Given the less-than-admirable current financial state, it’s especially important to look at ways to save your hard-earned money. Here’s 5 quick and easy ways to help you save more money right away:

  1. Buy Grocery in Bulk

Reports outline savings of as much as 10%-15% when purchasing groceries in bulk. Online grocers such as Grocery Gateway are becoming increasingly popular and often offer significant savings for purchasing in bulk. Besides, who doesn’t want five packs of deliciously nutritious Pop Tarts in their cupboard?

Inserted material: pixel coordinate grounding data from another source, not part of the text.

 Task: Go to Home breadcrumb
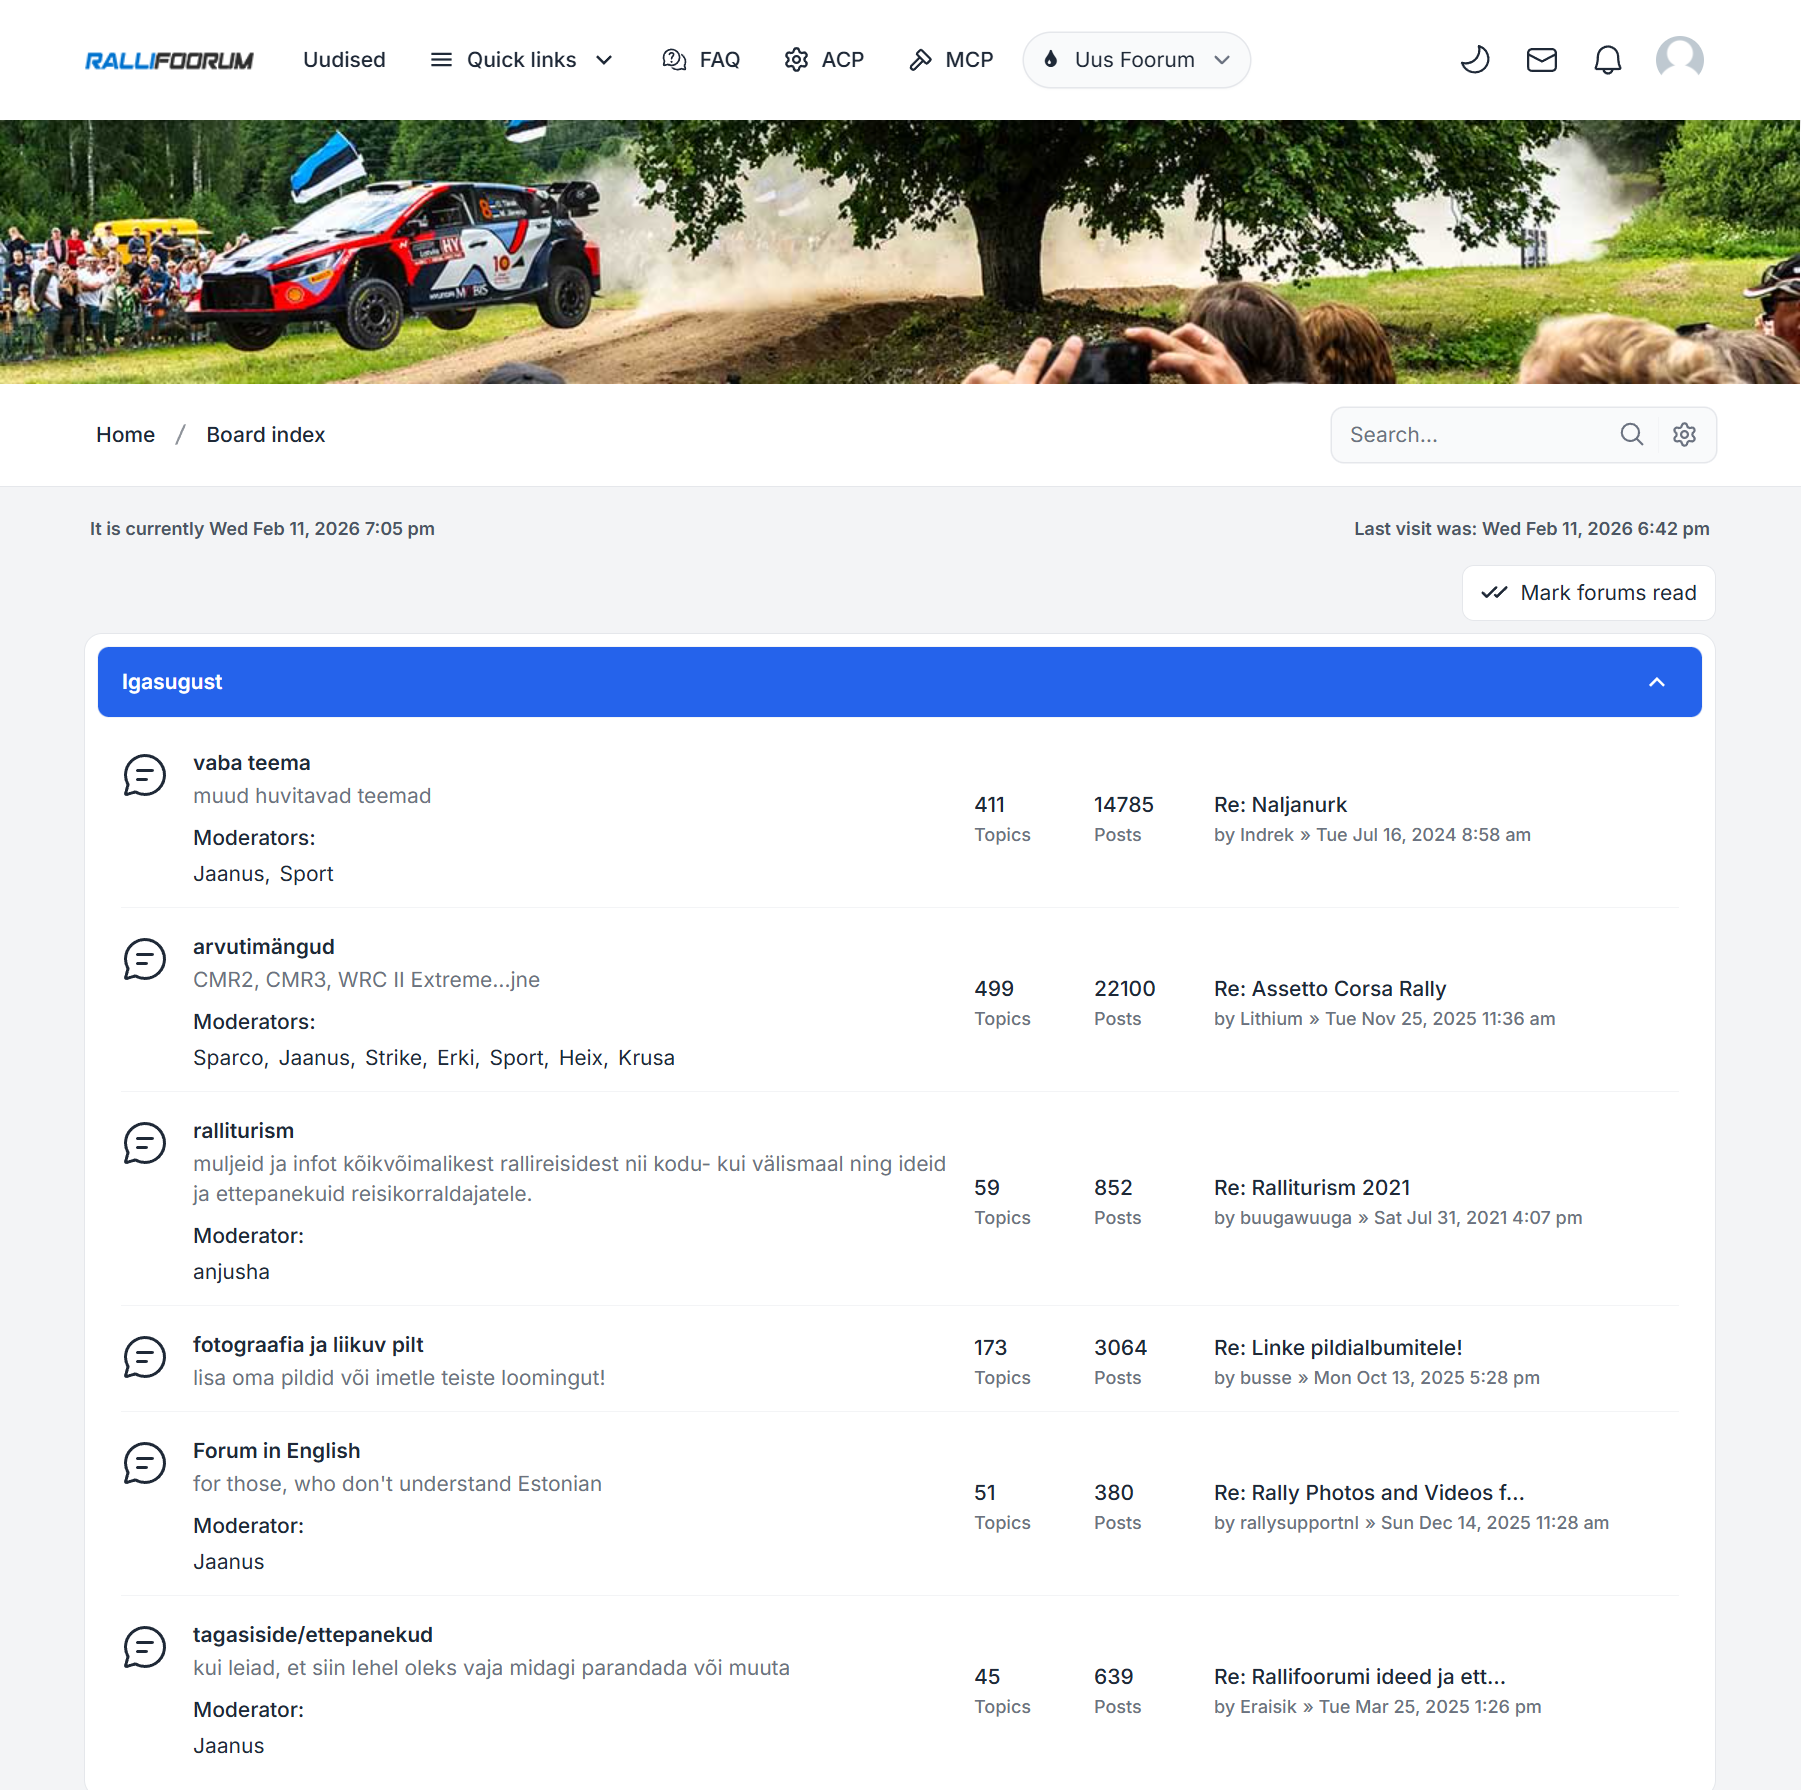pyautogui.click(x=125, y=434)

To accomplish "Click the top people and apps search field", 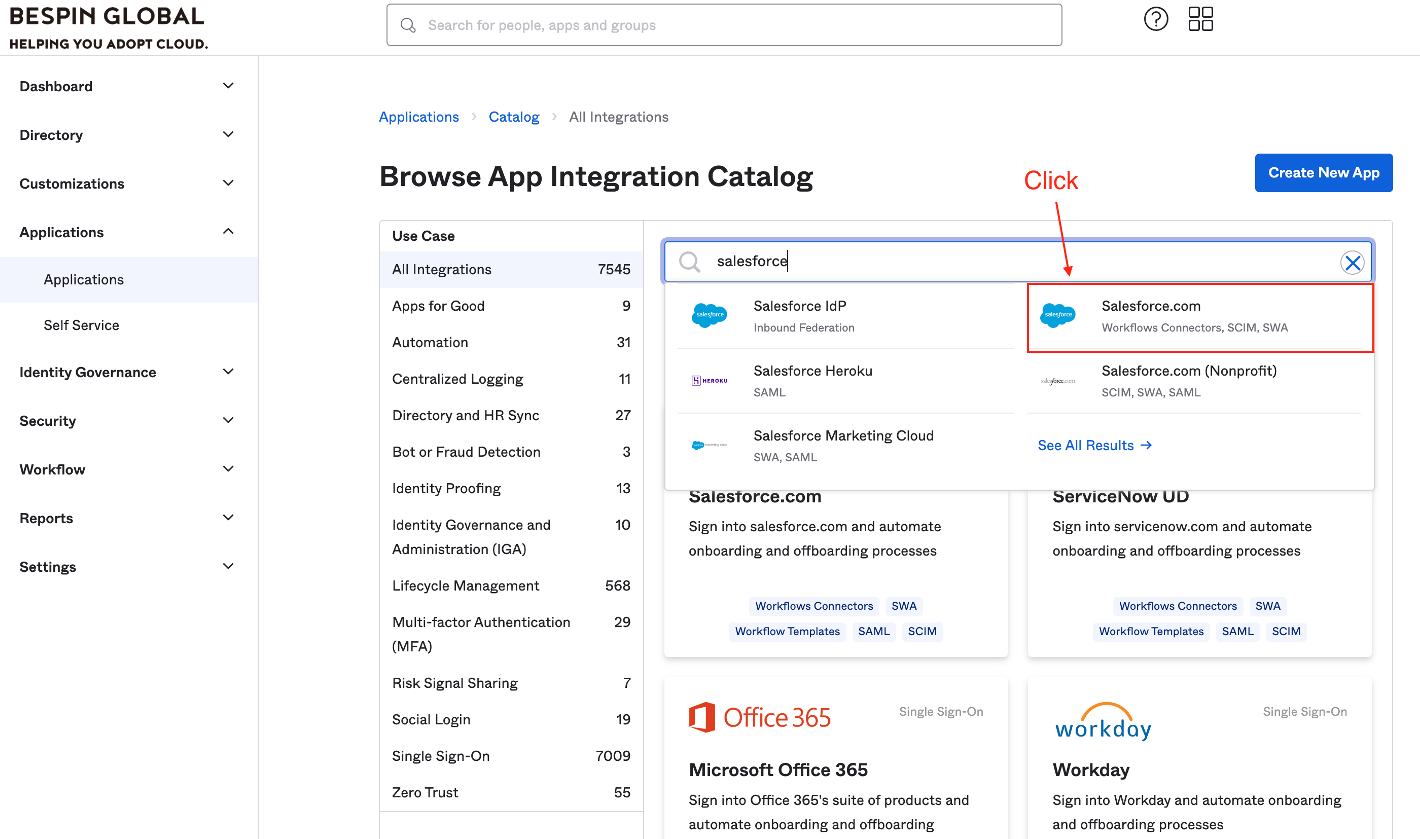I will (x=724, y=25).
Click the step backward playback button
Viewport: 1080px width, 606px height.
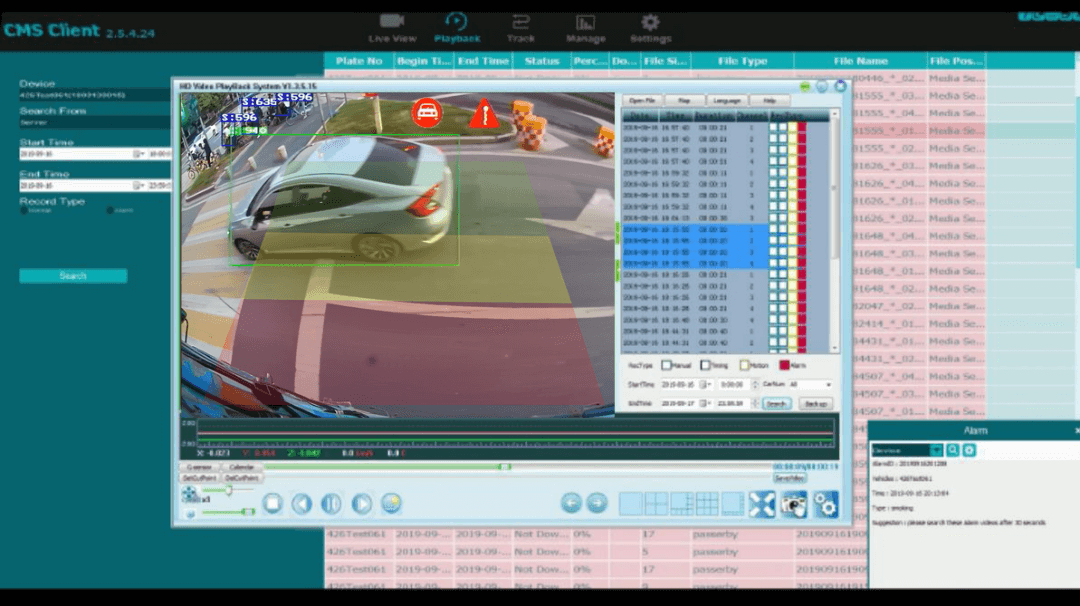[x=302, y=504]
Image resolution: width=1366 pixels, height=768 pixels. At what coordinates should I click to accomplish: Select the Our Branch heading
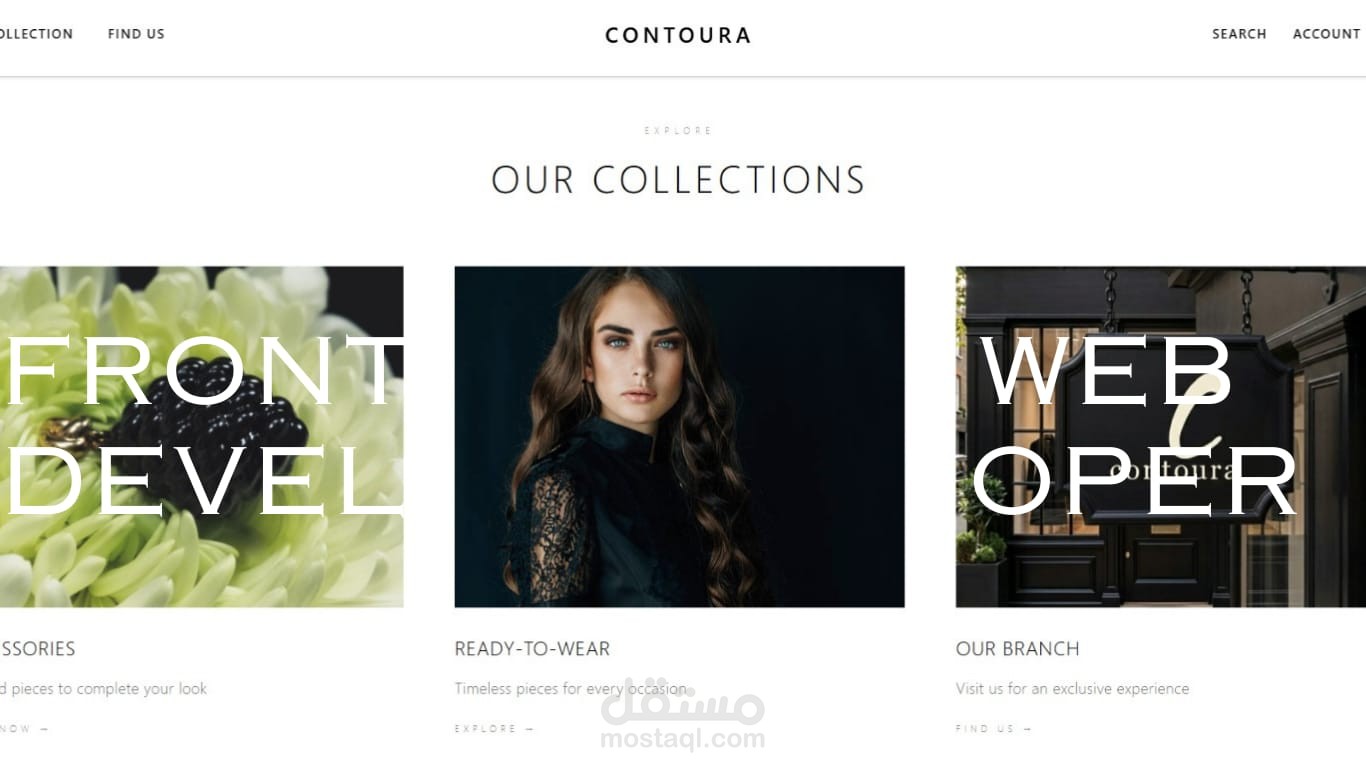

  1. Put 30% of Your Paycheck in a Savings Account

It’s really easy to indulge on payday – regulate that urge by putting away 30% of your paycheck in a high-interest savings account. You’ll thank yourself later when that money accumulates toward the purchase of that brand new 5- speed manual BMW. Or that brand new 5-speed mountain bike. Whatever floats your boat.

  1. Reduce Phone Extras

“This message is directed to a voicemail service that has not yet been set up by this customer. Thank you, goodbye.” Seriously, if you’re not going to use your voicemail service, cancel it! You wouldn’t pay extra for a delicious piece of chocolate cake after dinner and NOT eat it, right? (I sure wouldn’t) The same applies to phone extras outside of voicemail – call forwarding, caller ID, long distance calling, etc.

  1. Take Advantage of Bank Programs

The Canadian bank marketplace offers a multitude of money-saving options. Scotiabank’s Bank the Rest program can save you over $500 dollars a year just from purchasing lunch 3 times a month or more.

  1. Track Your Spending

It may come as a surprise, but knowing exactly where your money is being spent most will definitely help you look to what expenses you can cut out or reduce monthly to save money. Sites like spending profile offer a free, useful online portfolio designed to help track your monthly expenses.

Take advantage of these 5 important ways to save money and I assure you’ll see results instantly. It worked for me – I’m now the proud owner of a brand new, shiny 5-speed mountain bike.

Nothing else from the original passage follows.